My eyes stare at J’s back as we walk down the hallway. Just a few seconds ago I was walking next to him, jokingly saying that he should go first. But it was no joke, there would’nt have been a way that I was going in that room before him. I think of last year, how I saw the posters for the group that I’m about to attend. Every time I saw the poster on the schools monitor’s my heart skipped a beat and my pace went up; the sooner I’d past by the thing, the less confronting I’d hope it would be. I’d never go there, no not me. Not me.
But here I am, finally, after a long struggle I give the feelings that I put away in some deep, dark place of my being a voice. I took a deep breath, filled my lungs for the last time and walk after him as we pass through the door. I take a peek over his shoulder. ‘Oh look, there already are some folks’ he notices. So do I. A guy and a girl, two of them. Or actually, two of us. I introduce myself and try to speak clearly, I hope they caught my name, but actually I don’t care. What I care about is that they know about me just as well as I know about them.
I sit down next to J and I feel like a kid that’s looking for the safety of a familiar person at their first day on a new school. We sit down there like I’ve sat next to him for so many hours, conversing endlessly about our topic. I remember the evening that I visited him, some months ago. That day I couldn’t think about anything else. My thoughts drifted away during class and I wasn’t good company to anyone. I was anxious, but prepared as I tried to lead our conversation subtle to sexuality. We discussed it, he said I probably, as a straight girl, couldn’t understand what it was like. I looked up, tried not to squint my eyes in the way I do when I’m going to say something I actually don’t want to say and told him that, actually, I understood very well what he was talking about. Since that day he’s been a wonderfull listener.

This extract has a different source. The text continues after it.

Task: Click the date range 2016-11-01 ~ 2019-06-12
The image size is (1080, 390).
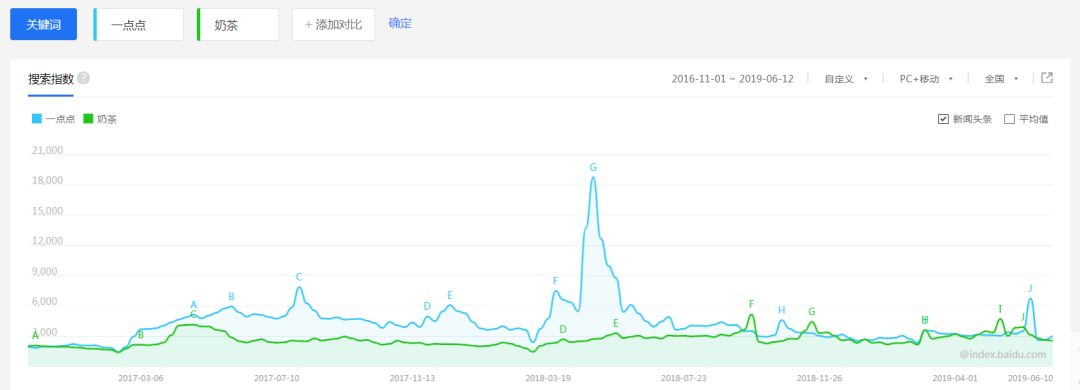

The door closes, four girls, three guys and two therapists/pastors. The ‘homosexuality and faith’ group of our Christian college. I’m anxious about what is to come, what is going to be discussed and what I will discover. It hits me that those people in the little room, more strangers than aquantainces, are all the people that can label me ‘gay’. Last night I dreamt otherwise, I dreamt that everyone knew. One way or the other my class found out. ‘Oh, you’re gay? You’re bi?’ they kept calling. I try to reply, but I can’t. Holding my hands in the air, over my ears I’m running through our school. As if that’s going to help, as if it would protect me. I woke up at 4 am, awake as can be. It was just a dream, but it made me realise how hard this will really be. Whatever path I will walk down, to whom I will come out the coming days/months/years, it will be one of the hardest things I will have to do. But first I have to get it clear for myself. What I want and who I am. I need to learn to accept myself in the process. To believe that I’m no less than my straight friends, just because I happen to be different.
My bottom lip’s trembling and I see my All Stars going up and down, up and down. We introduce ourselves to one another. My thoughts are everywhere, but foremost I think about what it means when I state my name, age and viewpoint in a few minutes. It’s a confirmation that I’m part of this, to myself more than others. The next step on the road to self acceptation is to state my name in their presence. People who understand what kind of struggle it is to fight feeling and thought. I can feel the unspoken support, to just sit next to them gives me the courage to speak out.
‘Well, I’m AC and I’ve just turned nineteen. I’m a second year…’ an error, my grammar is failing me. ‘…here at school.’ I fumble my way through some horribly constructed sentences about where I stand (I don’t know) and how I involve God in the whole thing (where is He?). And that was it. Did I do well? I don’t know what look I gave J, but he served me a warm smile under two shining eyes. I glance at my therapist, she smiles genuinely. Yes, I did do well, I couldn’t fail at this. They picked me off the ground with their warmth. I pull back my shoulders and lift my eyes from the coffeetable. This group I’m now a part of, I belong among them.
Thanks for visiting our blog, and I am so pleased to see you creating one of your one as you begin this journey. I am quite certain my journey wouldn’t have been the same if not for my blog, and I have certainly met some wonderful people along the way. Congratulations on finding a group where you can have these conversations (and if you happen to be in southern california,) there is a wonderful little group that has arisen out of our blog which you are more than welcome to join. I wish you peace on your journey.
– D
Well done, AC. That first step takes courage, and as somebody who remembers having been there and done that, I just wanted to recognize it. (I got here via Notsostraightfromseminary, btw.) Take care, and God bless. He is with you.